The original idea of Beerhounds loosely is to refine one’s views to the period of one’s life when we knew more, between nine and eleven I think… being unencumbered by life’s drudgery and not yet driven by our loins.
It seems like the time in life when choices were the most sound. Things like a love of pranks, a disregard for spelling, the love of dogs as company and role models for etiquette, stickers, goofy images, nicknames…
I think our group is like a big bucket of that. At least I hope so.
This place is so stressful and serious. There needs to be a place where jackassery (our theme) is run up the flag pole and saluted.
Many of the people who are in Beerhounds, even some who don’t drink beer (if you can imagine such a person), are people who have some vision and have risked a lot to create something… Folks like Fouad Eilian (Bibo’s Pizza), Alex Hult (Hult’s Restaurant), Lisa Mallette (City Lights Theatre), Matt Hartenstein (Taplands), Seth and Stephanie Hendrickson (Golden State Brewery), and the women from the Silicon Valley Pet Project who from nothing started this incredible life-saving group.
They are all risking their savings to create something concrete based on their vision and incredible hard work. It’s truly a pleasure to help them, in any small way.
Any “Aha!” beer moments?
Lance: I spent much of my young life with an eccentric uncle who liked unusual beers. He was well traveled, always interested in odd libations from the far corners of the world. He was a surgeon and my aunt a nuclear chemist. We always had some experiment going on around the house, with fruits and grains. Later I had friends in the Peace Corps, who had to make their own hooch under difficult circumstances.
I’ve always loved the idea of making beer from different perspectives and wacky methods. It just happens to have become popular with others now.
Anything else to add?
Deb: Pints for Pups and its popularity and the fact that the first event was put together in less than three months and raised over $7,000 for SVPP… well, that’s all due to Lance.
He has a way with people that’s a bit like the Pied Piper (he’s also way too humble to say or think that himself), but I see it everyday – his unbridled delight that the group has become something more than an FB page where people talk about beer.
From his intros of new members, to his sticker designs that are always eagerly awaited, the local businesses he’s promoted through the page, and the fact that so many people have met through this group and become friends, he is infectious.

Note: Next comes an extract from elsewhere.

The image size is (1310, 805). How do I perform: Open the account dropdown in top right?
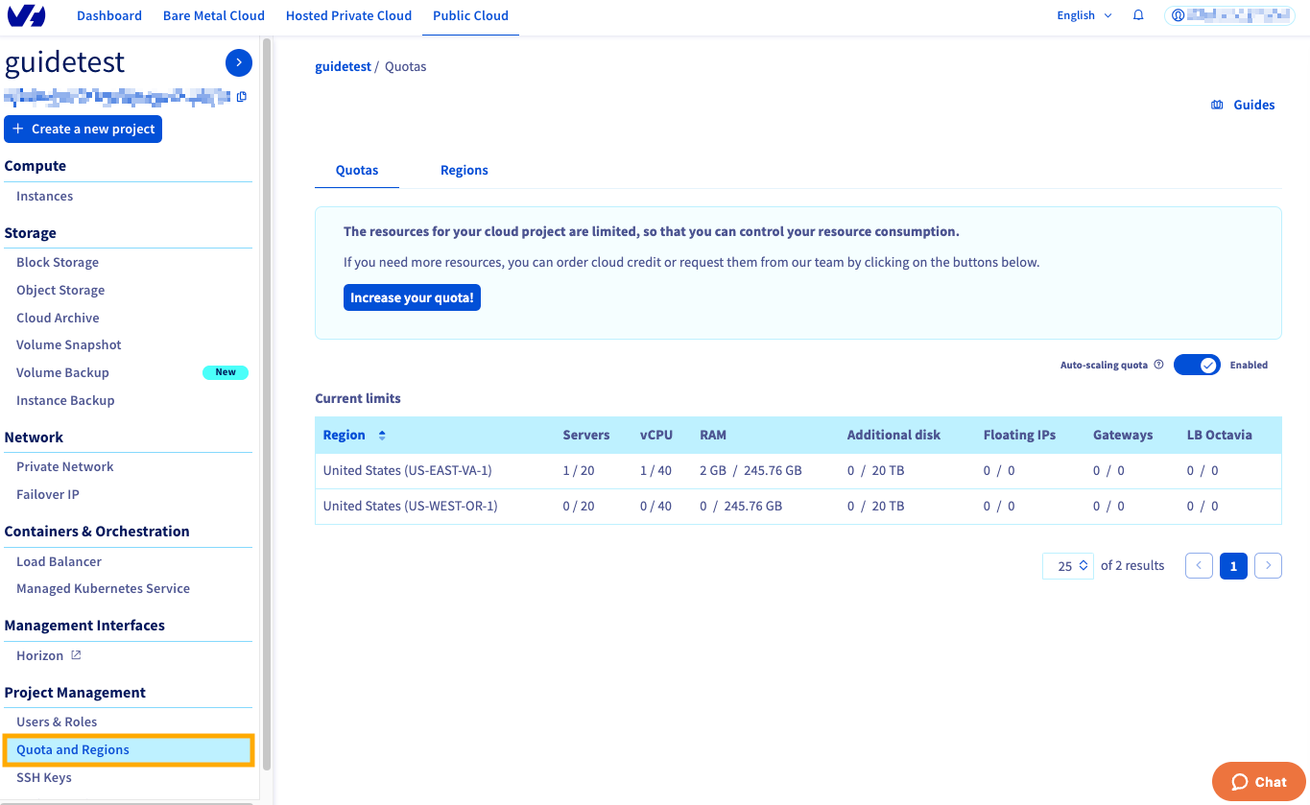pyautogui.click(x=1229, y=14)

I often joke that he needs a bodyguard or an entourage when we go out as so many people are excited to see him. At Meet the Brewers, I can’t count how many people were awestruck and giddy at meeting THE Lance Boyle.
It’s so much fun to watch and yet it often makes him uncomfortable. I think he likes to create chaos and watch it, rather than be in the middle of it.
That may be why I’ve been married to him for 20 years. :) He’s quite a catch.